Savvy Email Segmentation Wins at New York Magazine

New York magazine may have discovered that aggressive segmentation and cross-pollination are the keys to a large and profitable email list

New York magazine has become one of our favorites around here. And not just because their iPad app is one of the more impressive ones we’ve seen, but also because we keep watching them innovate.

Lately we’ve been analyzing the email calendars of our favorite magazine brands to discover any trends in consistency timing and promotional efforts. We decided to do New York this week because they have a robust editorial calendar, and until I started this case study, I didn’t realize just how robust, or how smart.

Now, let’s get started.

Getting on their email list

One thing that I always find with non-Mequoda magazine publishers is that they hide their newsletter subscription boxes. On the homepage of NYMag.com, the focus is most definitely on the content first, then, often bolded in red, calls to action that ask the reader to subscribe to their magazine.

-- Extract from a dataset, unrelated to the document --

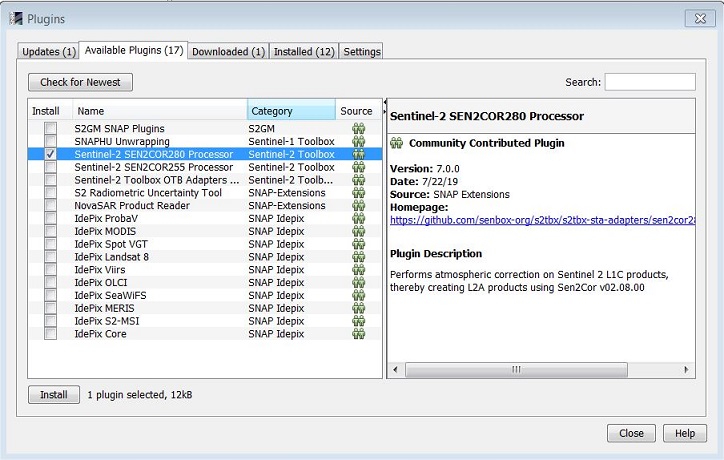Click source icon in SNAPHU Unwrapping row

pyautogui.click(x=358, y=142)
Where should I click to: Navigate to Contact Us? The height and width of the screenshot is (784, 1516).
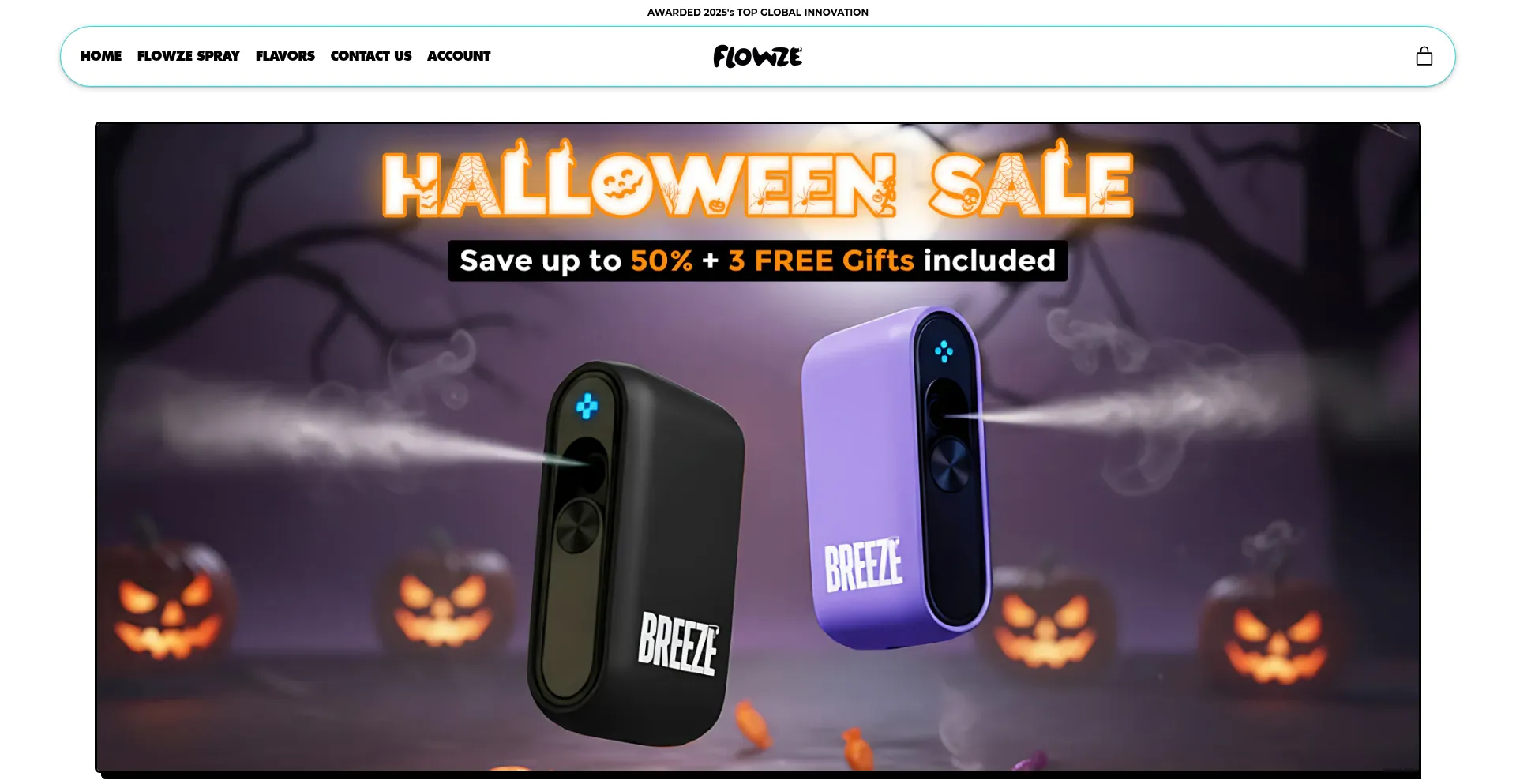(371, 56)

As a digital native, I see the words “subscribe” and think e-mail newsletter, although I don’t think I’m part of the majority with that one. New York most definitely is referring to their magazine subscription with this term, which is highlighted in red in several places on their homepage.

Being a smartypants, but not being able to find anywhere to subscribe to their email newsletters anywhere on the homepage, I scrolled to the bottom of the page. There, in 10ish point font in the footer was a link dubbed Newsletters.

But, hope isn’t lost. New York gets it done on article pages which is where most users either start or end up anyway. On individual article pages you can count on a pop-up for a freemium that asks for your email. On their niche blogs, like the Daily Intelligencer, they have email sign-ups in the right side bar. Great.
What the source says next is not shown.